The potential for real effects raises the obvious question as to how policy should be set to maximise economic welfare. Skilling (1997) argued that the Crown should only manage risk to the extent that it is efficient to do so. He developed a high-level framework based on efficient management and efficient provision. The efficient management argument is that the Crown balance sheet should be managed in a manner that imposes the least cost on the economy as a whole. The efficient provision argument is that the Crown should manage risk because citizens are risk averse and are constrained from diversifying their Crown exposure. Skilling considered that comparative institutional analysis leads to rejection of the efficient provision argument.
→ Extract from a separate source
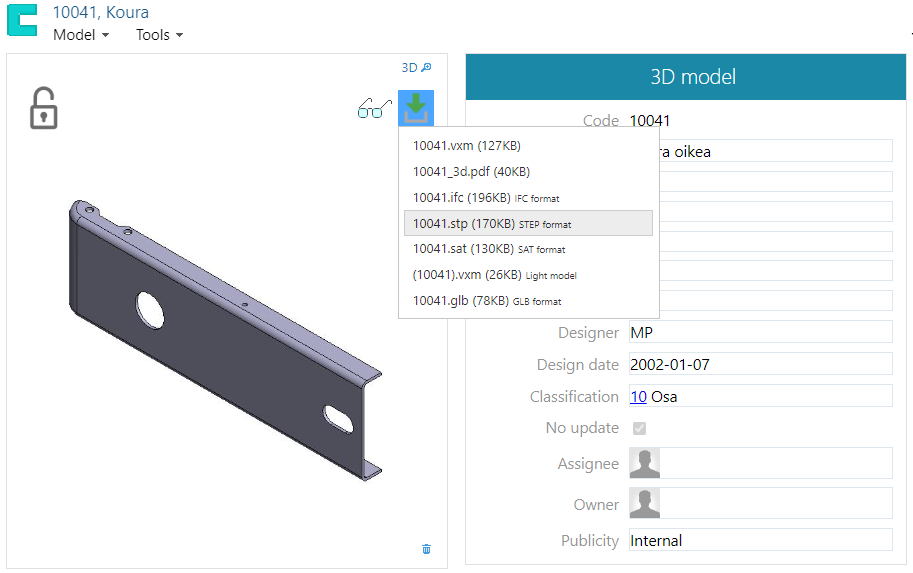Select 10041.ifc IFC format entry
Viewport: 913px width, 573px height.
click(x=486, y=198)
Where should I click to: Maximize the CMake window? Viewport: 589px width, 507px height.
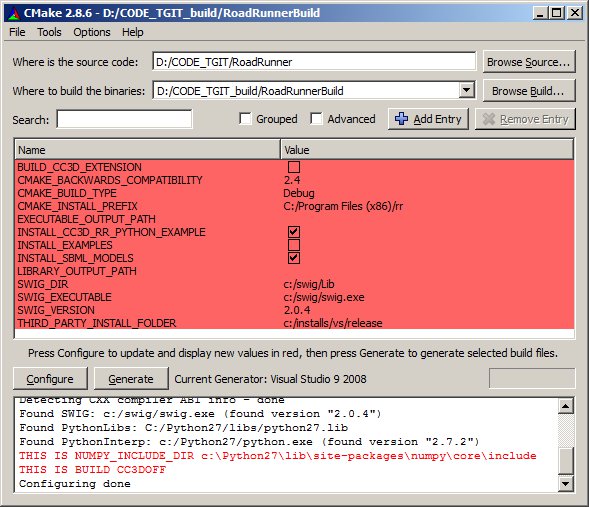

This section drills down below Skilling’s high-level framework to develop a more detailed framework for organising the literature relevant to Crown financial policy. A review of the theoretical literatures on capital markets, optimal public debt management, time-consistency of fiscal and monetary policy, the principal-agent approach to public sector management identifies a minimum of seven potential objectives may be identified. These are:

  1. maximise the potential for the gross size and composition of the Crown balance sheet to be neutral for economic welfare (relates to Ricardian equivalence literature);
  2. minimise the expected economic value of deadweight losses (relates to tax-smoothing literature);
  3. minimise the risk of unstable fiscal and monetary policies (relates to time-consistency literature);
  4. minimise the agency cost of government (relates to principal-agent literature);
  5. maximise opportunities for efficient risk sharing through provision of market-maker services (relates to incomplete capital markets literature);
  6. achieve citizens’ desired wealth portfolio and risk tolerance through provision of risk management services (relates to literatures on bounded rationality, moral hazard, and capital market imperfections); and
  7. minimise downside efficiency risk, particularly the risk of exacerbating existing inefficiencies or creating new sources of inefficiency in the private sector (relates to wide range of literatures noted above).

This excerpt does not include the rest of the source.